Several cutting-edge technologies show promise for advancing FAM155B research:

• Single-cell multi-omics:

  • Single-cell transcriptomics coupled with proteomics to map FAM155B expression

  • Spatial transcriptomics to visualize expression patterns within complex tissues

  • Single-cell ATAC-seq to identify regulatory elements controlling expression

• Advanced imaging techniques:

  • Super-resolution microscopy for nanoscale localization

  • Expansion microscopy to visualize protein interactions in intact tissue

  • Label-free imaging methods to track dynamic changes in native contexts

• Functional genomics approaches:

  • CRISPR interference/activation for temporal control of expression

  • Prime editing for precise introduction of clinically relevant mutations

  • Massively parallel reporter assays to identify regulatory elements

• Structural biology innovations:

  • Cryo-electron tomography for in situ structural analysis

  • Integrative structural biology combining multiple data types

  • AlphaFold2 predictions validated through targeted experimental approaches

• Organoid technologies:

  • Brain organoids to study function in developing neural tissues

  • Multi-organ-on-chip systems to examine tissue interactions

  • Patient-derived organoids for disease modeling

These technologies, applied in concert, can provide a more comprehensive understanding of FAM155B's role in normal physiology and disease states, potentially revealing new therapeutic strategies for conditions involving ion channel dysfunction.

What are the methodological considerations for studying FAM155B in the context of neurodevelopmental disorders?
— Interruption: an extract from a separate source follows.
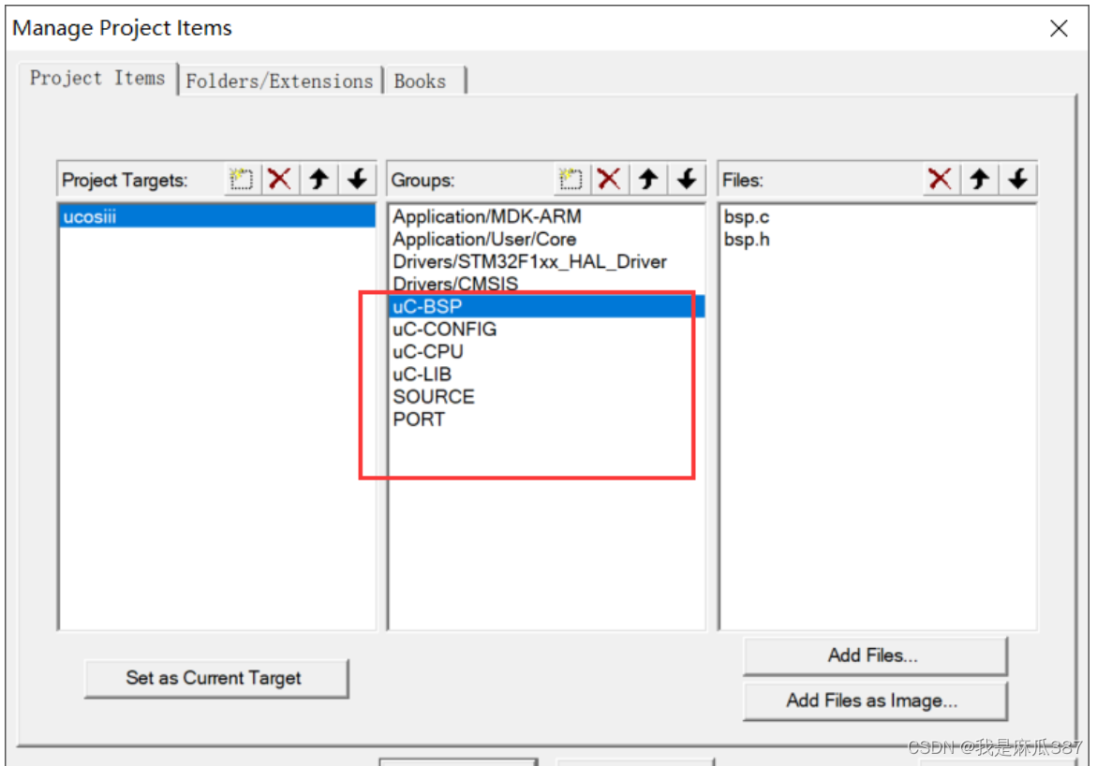Create a new group

coord(571,179)
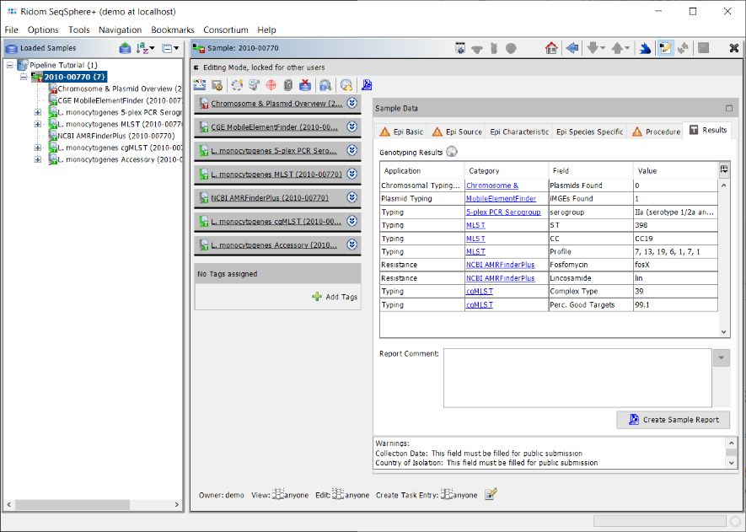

Given FAM155B's expression in brain tissue and potential role in ion channel regulation, researchers investigating neurodevelopmental contexts should consider:

• Model system selection:

  • Appropriate animal models that recapitulate relevant aspects of neurodevelopment

  • Human iPSC-derived neural cells to capture species-specific functions

  • Transgenic models with conditional expression during specific developmental windows

• Temporal dynamics:

  • Implement inducible systems to manipulate expression at specific developmental stages

  • Utilize lineage tracing to track cells expressing FAM155B through development

  • Perform time-course analyses to identify critical periods

• Circuit-level analyses:

  • Combine electrophysiology with optogenetics to probe functional consequences

  • Implement connectomics approaches to assess circuit alterations

  • Use calcium imaging in intact circuits to evaluate signaling changes

• Translational considerations:

  • Correlate findings with human genetic data from neurodevelopmental disorders

  • Screen for compounds that modulate FAM155B function as potential therapeutic leads

  • Develop biomarkers for FAM155B dysregulation in accessible patient samples

These methodological approaches can help establish causal relationships between FAM155B dysfunction and specific neurodevelopmental phenotypes, potentially leading to new diagnostic or therapeutic strategies.